▶ _What you are asked to do_: Could the lines from the top of the material to the line that contains "The height and" be retyped exactly, both included and pictures omitted?

▶ _Given entries_:
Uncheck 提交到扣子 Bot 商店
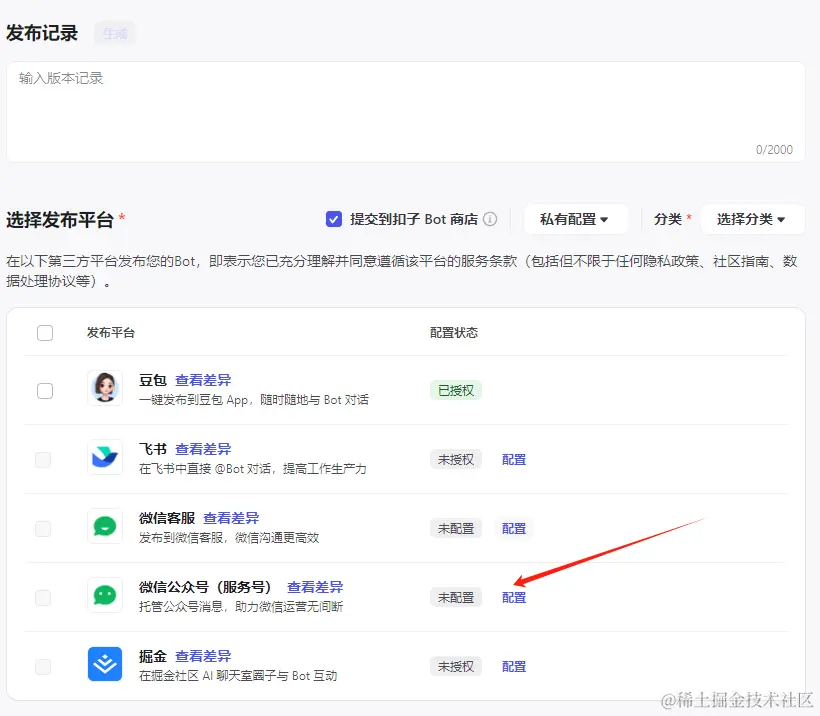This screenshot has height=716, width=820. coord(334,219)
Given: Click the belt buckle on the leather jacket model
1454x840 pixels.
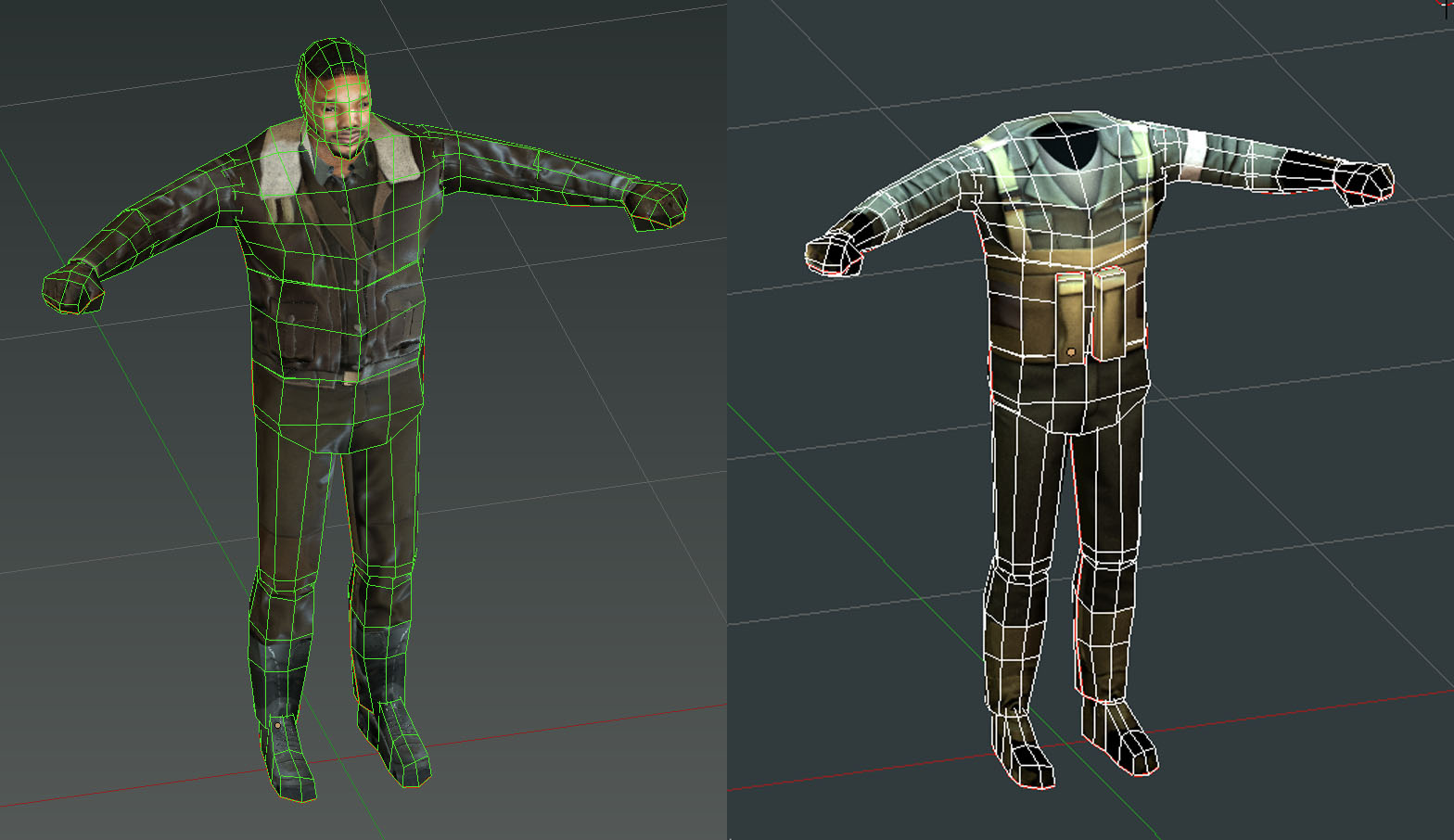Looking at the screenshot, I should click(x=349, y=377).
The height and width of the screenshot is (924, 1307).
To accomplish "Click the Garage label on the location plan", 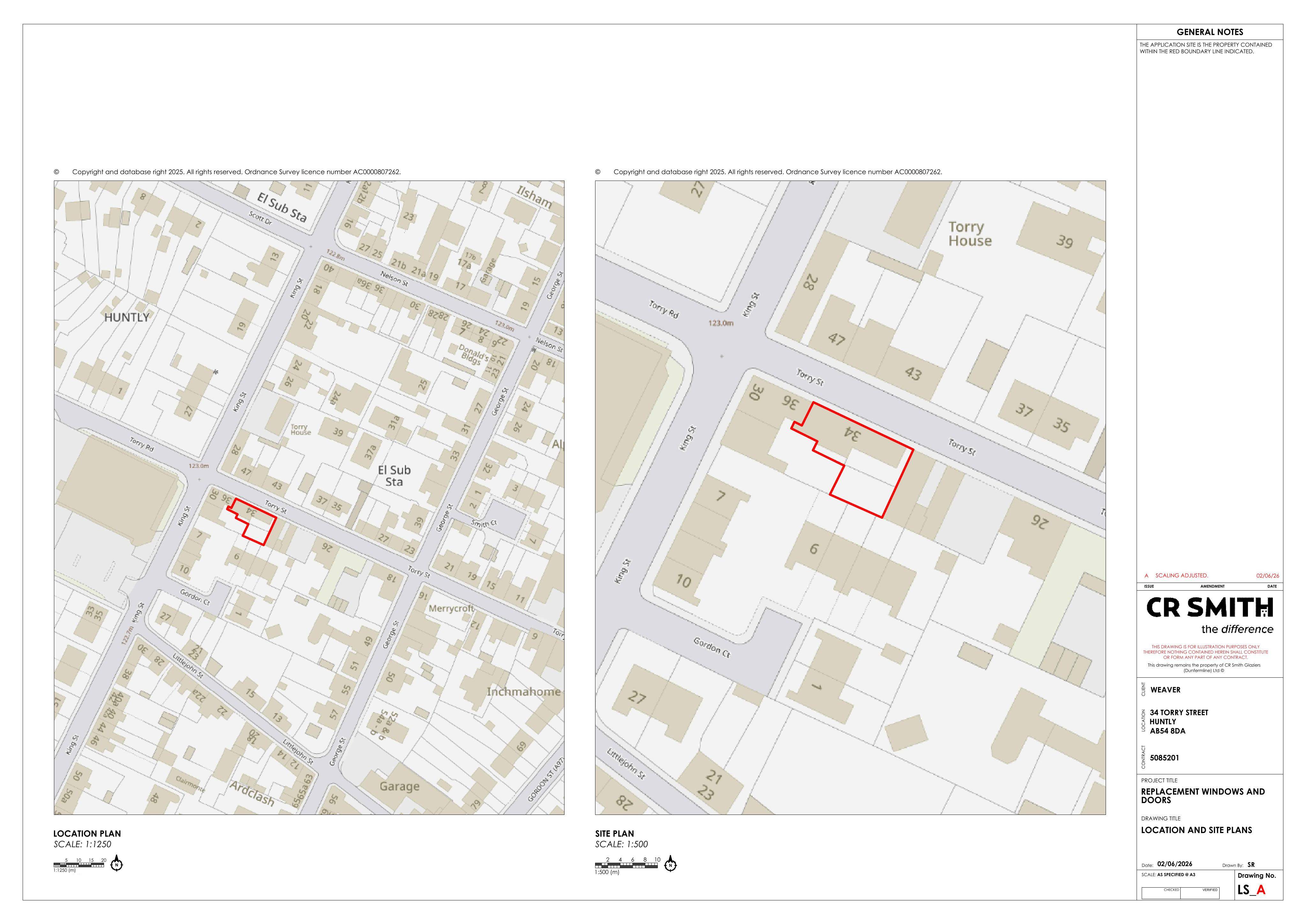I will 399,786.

▶ _Answer for the task_:
Uncheck 提交到扣子 Bot 商店
This screenshot has height=716, width=820. coord(334,219)
Given: Click the belt buckle on the leather jacket model
1454x840 pixels.
Looking at the screenshot, I should click(x=349, y=377).
The height and width of the screenshot is (924, 1307).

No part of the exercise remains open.